In my world, for the last nine years, Valentine’s Day has been the day of Sophia, my sweetheart. It’s her birthday and frankly it’s nice to focus on that and skip out on the excessive commercialism of Valentine’s Day. Sure that’s kind of a cop out, but it’s worked for almost a decade so I’m rolling with it.

This year, it feels like EVERY day is child-focused. They are just so god-damn busy. The birthday girl is currently right in the middle of rehearsal for a highly anticipated performance in Suessical the Musical, Jr. We are all very excited, but this M-Th 20 minutes drive for 2 hour rehearsal shit in the worst winter storm in years is getting old. Then of course there are her hip-hop classes, and Garrett’s basketball practices and games. Luckily Tuck just wrapped up his basketball season and hasn’t quite started baseball yet. I’m really not sure how much else we can juggle. With weekend games up here, the littler kids have been with the moms almost exclusively. I love seeing these kids involved in stuff they are passionate about and I genuinely adore having them be active and actively finding their selves. It fulfills me all the way to the land of mommy tears.

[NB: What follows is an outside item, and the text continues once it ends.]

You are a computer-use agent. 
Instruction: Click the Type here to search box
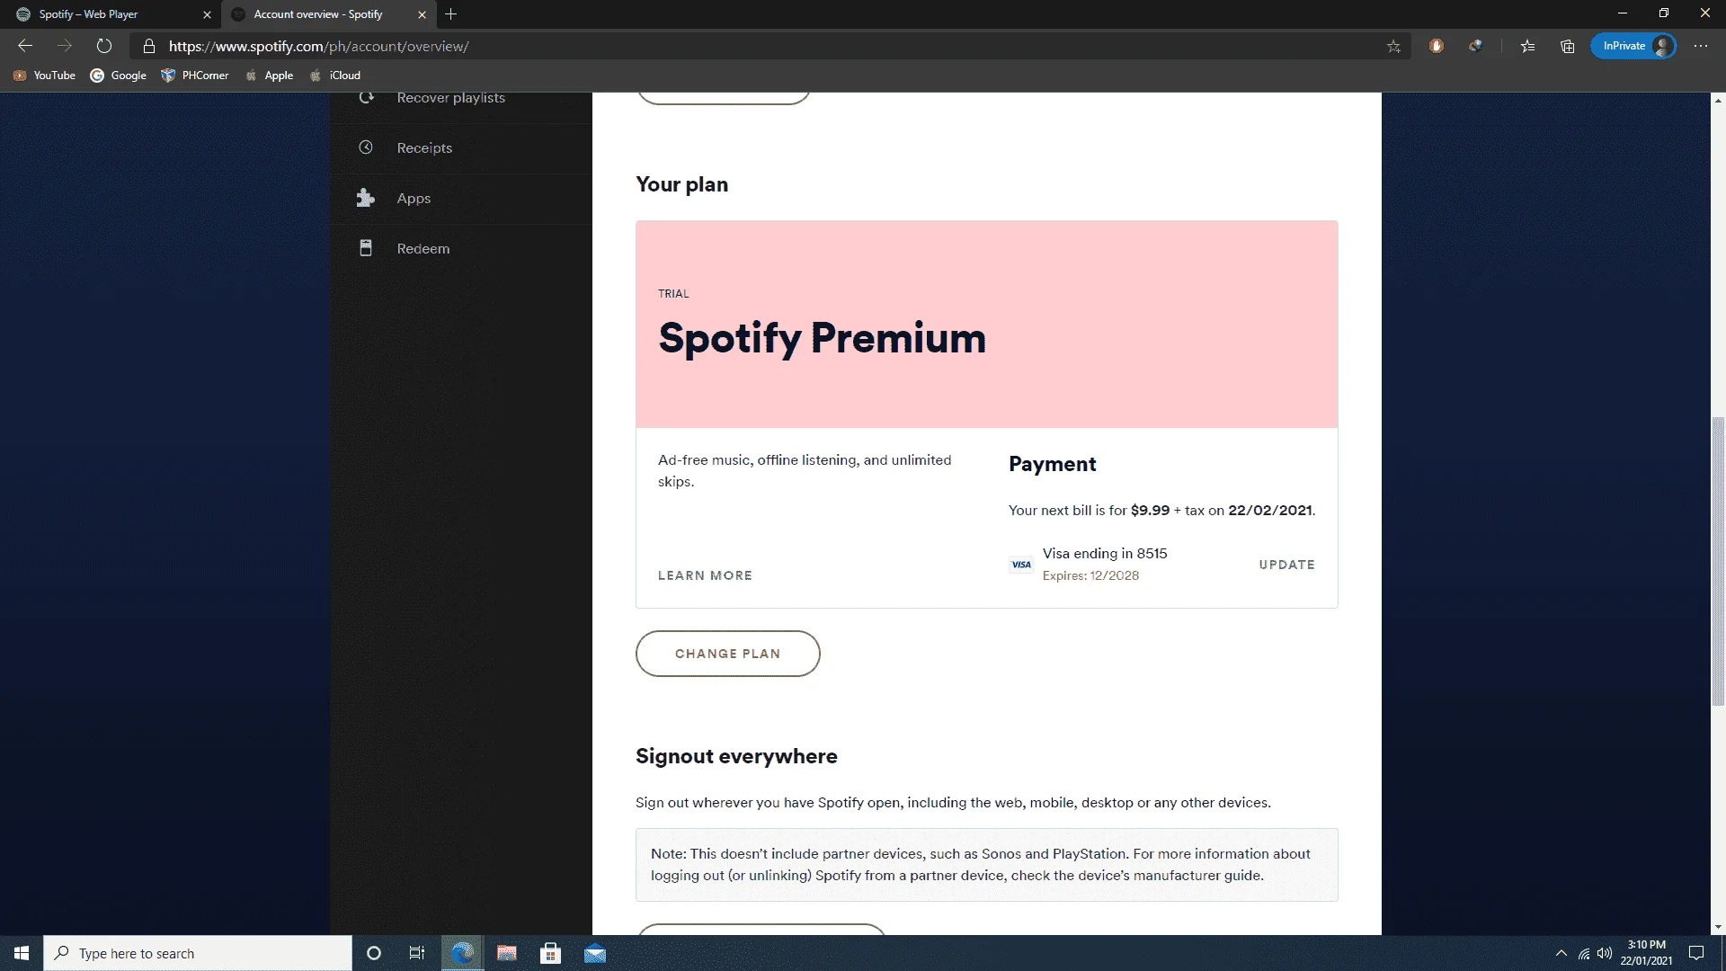198,953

That said, I miss my freaking wife. I miss family dinners that are simultaneously relaxing and chaotic. I miss having a glass or two of wine and then a couple more snuggled on the couch watching This is Us after the littles have been tucked in and the bigs have locked themselves back into their caves.

Tonight will be no exception to the chaos. There is dance practice and play rehearsal,  and of course we have the usual ruckus of last minute finishing Valentine’s and birthday treats. The bigs are going all in and having their “significant others” over to hang out before heading to Skate Plaza. Fun little fact: Tucker (6th grade) confided in me that he has planned this in hope of getting to do a little hand-holding during the slow songs. It’s sure to be a glorious, helter-skelter of a night and I’m here for it. And I’m here for the after party. After the madness of getting all of these things done in that never-large-enough window of post-school/work to kiddo bedtime, I’m planning to celebrate a romantic version of Galentine’s Day with my beautiful bride. We may not get there until 9 or 9:30, but at some point today I am gifting my wife with some pretty rad gifts and toasting her with her favorite champagne.

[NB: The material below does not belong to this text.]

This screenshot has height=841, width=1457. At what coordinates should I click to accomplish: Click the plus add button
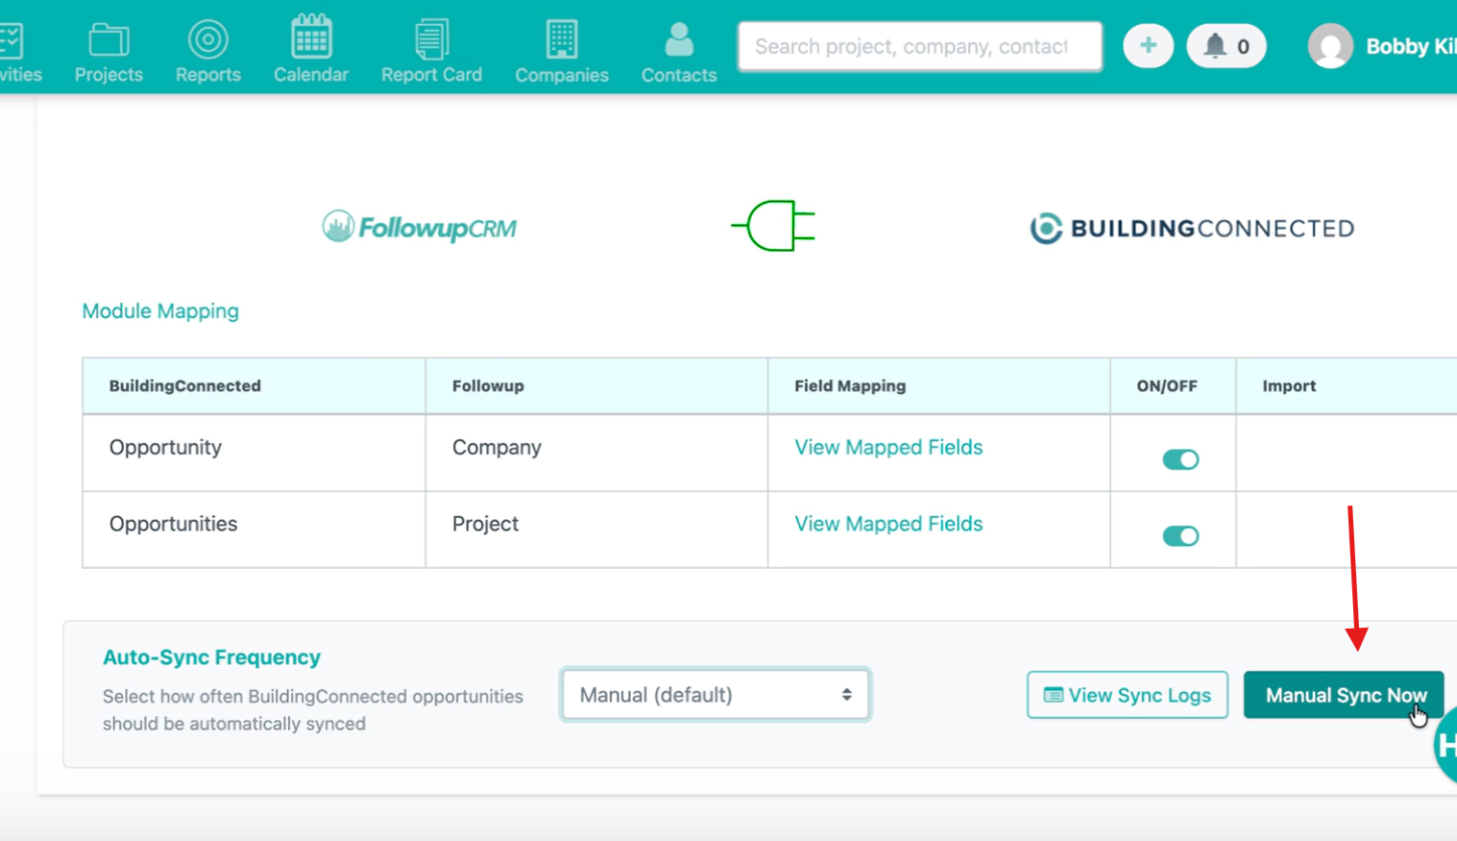(1148, 46)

I literally can’t recall ever buying much on Valentine’s Day, even before Sophia’s birth, but this year I went for it and I’m really fucking excited about these gifts. They are personal, fun, cool, sorta-romantic, but not cheesily so, AND supportive of LGBT small businesses/artists. Do I have your attention now?

First, I ordered her the underwear all the cool-girl lesbians wear, but neither of us have ever gotten. You know who I mean- TomBoyX. Hell, I even did the right thing and ordered the appropriate size based on real measurements and followed the size chart. (Adulting takes so much more time than just winging it… :P) AND I got her the styles and colors I thought she’d like best instead of what I’d pick for me. C’mon, that’s harder than it sounds. Anyway, I know she will love them. I probably should have checked the shipping option for discreet packaging, cuz now she already knows she is getting somethings from there. But she thinks she is ONLY getting something from TomBoyX, and that’s where she is wrong.

I have been following an artist from Portland, OR, Veronica Casson,  on Instagram  (@saltandfog) for at least a year. I love her style. I love that she does so many diverse and inclusive works, and that she is part of the LGBT community. And did I mention that I really, really love her style? Yeah ‘cuz I do. I’ve tried to look into getting commissioned work done by her before, but it’s never worked out. This last week she offered a Valentine’s Day special for a couples custom piece to be sent digitally and in plenty of time for Valentine’s Day. It was limited to 3 customers and I freaking got one! I got my proof yesterday and I’m delighted. It’s perfect. She caught our spirit and even managed to incorporate all our signature accessories/style.

Don’t even try to lie to me. This so un-fucking-believably adorable and I love it!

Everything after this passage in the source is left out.